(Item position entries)
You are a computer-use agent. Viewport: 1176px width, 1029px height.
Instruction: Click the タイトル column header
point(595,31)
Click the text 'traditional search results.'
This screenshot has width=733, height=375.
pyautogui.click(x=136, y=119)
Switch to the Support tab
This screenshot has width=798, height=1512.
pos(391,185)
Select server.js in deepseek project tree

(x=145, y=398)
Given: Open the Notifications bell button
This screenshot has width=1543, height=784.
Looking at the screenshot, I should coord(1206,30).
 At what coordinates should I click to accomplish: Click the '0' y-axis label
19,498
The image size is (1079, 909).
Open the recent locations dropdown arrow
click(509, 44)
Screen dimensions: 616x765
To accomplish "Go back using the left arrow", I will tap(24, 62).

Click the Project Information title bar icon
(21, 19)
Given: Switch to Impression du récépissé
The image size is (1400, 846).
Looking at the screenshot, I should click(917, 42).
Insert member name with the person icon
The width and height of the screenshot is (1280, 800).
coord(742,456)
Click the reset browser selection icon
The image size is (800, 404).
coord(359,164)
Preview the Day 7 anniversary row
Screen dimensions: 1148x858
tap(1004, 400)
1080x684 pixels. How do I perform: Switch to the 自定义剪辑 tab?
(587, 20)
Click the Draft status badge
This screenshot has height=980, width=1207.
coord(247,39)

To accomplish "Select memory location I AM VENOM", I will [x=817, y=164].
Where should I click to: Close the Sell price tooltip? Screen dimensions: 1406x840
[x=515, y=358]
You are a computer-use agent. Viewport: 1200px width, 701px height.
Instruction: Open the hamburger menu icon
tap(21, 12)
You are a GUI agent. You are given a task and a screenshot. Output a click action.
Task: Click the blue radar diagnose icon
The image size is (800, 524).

**Directive:**
Rewrite the records with "The image size is" changed to "Dimensions are" everywhere it occurs, leaving everything else the same.

**Completed exercise:**
You are a computer-use agent. Viewport: 1176px width, 1029px height.
Instruction: Click the タイトル column header
point(595,31)
Click the text 'traditional search results.'
This screenshot has width=733, height=375.
pyautogui.click(x=136, y=119)
Switch to the Support tab
This screenshot has width=798, height=1512.
pos(391,185)
Select server.js in deepseek project tree

(x=145, y=398)
Given: Open the Notifications bell button
This screenshot has width=1543, height=784.
Looking at the screenshot, I should coord(1206,30).
 At what coordinates should I click to accomplish: Click the '0' y-axis label
19,498
Dimensions are (1079, 909).
Open the recent locations dropdown arrow
click(509, 44)
Screen dimensions: 616x765
To accomplish "Go back using the left arrow", I will tap(24, 62).

Click the Project Information title bar icon
(21, 19)
Given: Switch to Impression du récépissé
Dimensions are (1400, 846).
Looking at the screenshot, I should click(917, 42).
Insert member name with the person icon
The width and height of the screenshot is (1280, 800).
coord(742,456)
Click the reset browser selection icon
Dimensions are (800, 404).
coord(359,164)
Preview the Day 7 anniversary row
Screen dimensions: 1148x858
tap(1004, 400)
1080x684 pixels. How do I perform: Switch to the 自定义剪辑 tab?
(587, 20)
Click the Draft status badge
This screenshot has height=980, width=1207.
coord(247,39)

To accomplish "Select memory location I AM VENOM", I will [x=817, y=164].
Where should I click to: Close the Sell price tooltip? Screen dimensions: 1406x840
[x=515, y=358]
You are a computer-use agent. Viewport: 1200px width, 701px height.
Instruction: Open the hamburger menu icon
tap(21, 12)
You are a GUI agent. You are given a task and a screenshot. Output a click action.
Task: Click the blue radar diagnose icon
Dimensions are (800, 524).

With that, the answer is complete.